WHAT YOU ARE ASKED TO DO
Reproduce the listing below verbatim, from its opening line through the line that contains "click(x=203, y=51)", both included.

RECORDS FOR THIS EXERCISE

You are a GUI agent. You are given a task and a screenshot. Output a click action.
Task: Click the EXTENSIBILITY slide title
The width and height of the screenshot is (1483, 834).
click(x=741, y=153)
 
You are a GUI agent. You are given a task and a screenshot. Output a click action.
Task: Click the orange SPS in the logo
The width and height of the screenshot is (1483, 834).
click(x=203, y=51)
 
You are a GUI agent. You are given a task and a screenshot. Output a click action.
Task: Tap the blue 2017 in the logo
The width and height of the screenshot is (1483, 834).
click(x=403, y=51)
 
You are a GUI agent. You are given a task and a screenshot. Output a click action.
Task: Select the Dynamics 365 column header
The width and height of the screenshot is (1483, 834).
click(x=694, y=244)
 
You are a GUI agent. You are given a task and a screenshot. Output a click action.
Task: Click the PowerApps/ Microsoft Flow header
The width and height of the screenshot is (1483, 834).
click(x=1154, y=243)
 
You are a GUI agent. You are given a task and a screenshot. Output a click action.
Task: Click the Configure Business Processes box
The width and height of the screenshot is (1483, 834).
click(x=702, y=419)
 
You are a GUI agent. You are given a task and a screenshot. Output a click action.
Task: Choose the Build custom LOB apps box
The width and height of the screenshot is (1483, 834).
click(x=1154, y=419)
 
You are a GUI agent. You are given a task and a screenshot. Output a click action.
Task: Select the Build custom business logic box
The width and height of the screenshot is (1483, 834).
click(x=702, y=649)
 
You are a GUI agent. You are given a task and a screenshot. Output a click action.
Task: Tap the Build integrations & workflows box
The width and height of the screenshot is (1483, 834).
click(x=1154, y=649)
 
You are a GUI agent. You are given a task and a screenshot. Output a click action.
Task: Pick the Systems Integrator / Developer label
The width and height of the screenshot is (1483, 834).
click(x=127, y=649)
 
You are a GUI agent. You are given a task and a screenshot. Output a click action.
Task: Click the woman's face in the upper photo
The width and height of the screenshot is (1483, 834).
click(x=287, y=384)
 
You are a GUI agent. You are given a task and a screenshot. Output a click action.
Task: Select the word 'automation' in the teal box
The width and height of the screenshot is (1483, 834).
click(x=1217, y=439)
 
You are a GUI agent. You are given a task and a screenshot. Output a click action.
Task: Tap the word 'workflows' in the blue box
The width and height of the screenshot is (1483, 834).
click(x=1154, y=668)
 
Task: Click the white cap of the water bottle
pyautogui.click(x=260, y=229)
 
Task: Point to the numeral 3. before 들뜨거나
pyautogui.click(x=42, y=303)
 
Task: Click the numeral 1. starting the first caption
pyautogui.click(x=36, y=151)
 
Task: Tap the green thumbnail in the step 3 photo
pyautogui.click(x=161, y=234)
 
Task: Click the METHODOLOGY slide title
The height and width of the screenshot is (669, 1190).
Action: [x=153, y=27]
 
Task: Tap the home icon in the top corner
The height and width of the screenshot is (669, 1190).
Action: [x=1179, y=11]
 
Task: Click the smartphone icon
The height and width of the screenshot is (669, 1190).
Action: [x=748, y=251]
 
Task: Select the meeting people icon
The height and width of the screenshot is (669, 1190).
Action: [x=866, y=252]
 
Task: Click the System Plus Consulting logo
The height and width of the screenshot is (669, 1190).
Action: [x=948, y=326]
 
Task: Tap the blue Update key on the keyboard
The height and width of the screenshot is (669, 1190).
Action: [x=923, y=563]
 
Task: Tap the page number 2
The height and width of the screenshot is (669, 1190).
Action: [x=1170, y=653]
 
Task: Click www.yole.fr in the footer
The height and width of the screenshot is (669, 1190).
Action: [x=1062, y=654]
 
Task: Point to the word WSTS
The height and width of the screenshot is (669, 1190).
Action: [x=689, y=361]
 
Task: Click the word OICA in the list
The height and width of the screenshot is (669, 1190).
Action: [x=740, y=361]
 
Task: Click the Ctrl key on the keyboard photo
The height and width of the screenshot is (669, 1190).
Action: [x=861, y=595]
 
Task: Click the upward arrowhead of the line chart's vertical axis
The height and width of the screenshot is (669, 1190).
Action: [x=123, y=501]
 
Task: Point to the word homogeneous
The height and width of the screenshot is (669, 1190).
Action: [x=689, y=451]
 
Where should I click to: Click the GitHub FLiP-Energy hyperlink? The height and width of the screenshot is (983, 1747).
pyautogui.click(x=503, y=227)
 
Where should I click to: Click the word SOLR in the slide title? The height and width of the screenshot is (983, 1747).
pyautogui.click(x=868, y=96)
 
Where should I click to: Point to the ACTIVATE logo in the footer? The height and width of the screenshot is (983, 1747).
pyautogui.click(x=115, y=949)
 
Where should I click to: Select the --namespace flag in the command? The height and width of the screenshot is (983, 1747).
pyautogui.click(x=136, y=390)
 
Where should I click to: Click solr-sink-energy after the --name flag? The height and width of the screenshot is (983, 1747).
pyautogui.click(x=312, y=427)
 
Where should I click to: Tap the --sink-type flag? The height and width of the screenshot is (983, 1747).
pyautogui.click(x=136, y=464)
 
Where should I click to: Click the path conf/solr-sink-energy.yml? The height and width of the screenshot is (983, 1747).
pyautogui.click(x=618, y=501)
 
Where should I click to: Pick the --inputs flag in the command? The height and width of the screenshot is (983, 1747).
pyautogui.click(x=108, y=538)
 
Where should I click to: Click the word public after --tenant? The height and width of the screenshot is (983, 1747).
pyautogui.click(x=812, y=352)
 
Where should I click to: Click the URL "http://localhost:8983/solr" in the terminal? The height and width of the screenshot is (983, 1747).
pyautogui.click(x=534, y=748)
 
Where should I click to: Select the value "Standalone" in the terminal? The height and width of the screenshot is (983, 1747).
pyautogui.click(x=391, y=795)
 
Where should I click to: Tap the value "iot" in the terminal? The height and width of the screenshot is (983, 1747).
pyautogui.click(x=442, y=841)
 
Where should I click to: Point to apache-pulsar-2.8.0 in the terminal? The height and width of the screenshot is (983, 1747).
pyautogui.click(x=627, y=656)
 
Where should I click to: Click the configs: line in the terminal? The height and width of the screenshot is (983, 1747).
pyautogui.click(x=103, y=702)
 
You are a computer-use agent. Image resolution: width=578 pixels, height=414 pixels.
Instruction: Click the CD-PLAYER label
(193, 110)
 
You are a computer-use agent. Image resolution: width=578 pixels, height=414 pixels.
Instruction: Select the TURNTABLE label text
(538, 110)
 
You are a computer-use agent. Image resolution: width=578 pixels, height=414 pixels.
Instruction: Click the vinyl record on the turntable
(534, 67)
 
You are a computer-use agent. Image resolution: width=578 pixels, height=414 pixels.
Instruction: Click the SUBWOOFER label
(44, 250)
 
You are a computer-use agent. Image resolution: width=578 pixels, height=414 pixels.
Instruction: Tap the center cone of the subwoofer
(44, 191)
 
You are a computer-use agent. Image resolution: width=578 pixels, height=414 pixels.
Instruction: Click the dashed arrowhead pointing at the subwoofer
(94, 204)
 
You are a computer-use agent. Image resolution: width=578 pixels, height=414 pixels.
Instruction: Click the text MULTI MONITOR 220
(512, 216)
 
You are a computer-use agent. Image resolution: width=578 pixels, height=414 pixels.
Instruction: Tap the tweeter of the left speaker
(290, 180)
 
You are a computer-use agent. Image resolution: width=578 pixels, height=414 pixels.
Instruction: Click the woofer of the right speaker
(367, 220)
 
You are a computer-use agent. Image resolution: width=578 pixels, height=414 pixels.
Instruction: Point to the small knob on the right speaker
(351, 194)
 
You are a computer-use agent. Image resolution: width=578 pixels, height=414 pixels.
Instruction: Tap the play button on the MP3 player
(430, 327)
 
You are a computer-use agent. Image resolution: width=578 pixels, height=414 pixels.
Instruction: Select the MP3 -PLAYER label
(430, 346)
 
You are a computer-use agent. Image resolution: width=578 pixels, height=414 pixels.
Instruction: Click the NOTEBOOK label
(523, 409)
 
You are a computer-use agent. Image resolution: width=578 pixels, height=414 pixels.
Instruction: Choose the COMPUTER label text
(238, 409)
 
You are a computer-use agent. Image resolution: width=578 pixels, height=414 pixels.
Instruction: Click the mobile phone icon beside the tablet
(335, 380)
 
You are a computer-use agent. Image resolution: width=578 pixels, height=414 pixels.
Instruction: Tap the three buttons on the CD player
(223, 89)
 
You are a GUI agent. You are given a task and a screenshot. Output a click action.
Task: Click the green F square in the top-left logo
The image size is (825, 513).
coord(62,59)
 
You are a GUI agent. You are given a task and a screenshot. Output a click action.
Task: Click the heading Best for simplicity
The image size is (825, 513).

RESULT FOR THIS EXERCISE
You are a GUI agent. You are given a task and a screenshot. Output a click action.
Task: Click the EXTENSIBILITY slide title
The width and height of the screenshot is (1483, 834).
click(x=741, y=153)
 
You are a GUI agent. You are given a task and a screenshot. Output a click action.
Task: Click the orange SPS in the logo
The width and height of the screenshot is (1483, 834).
click(x=203, y=51)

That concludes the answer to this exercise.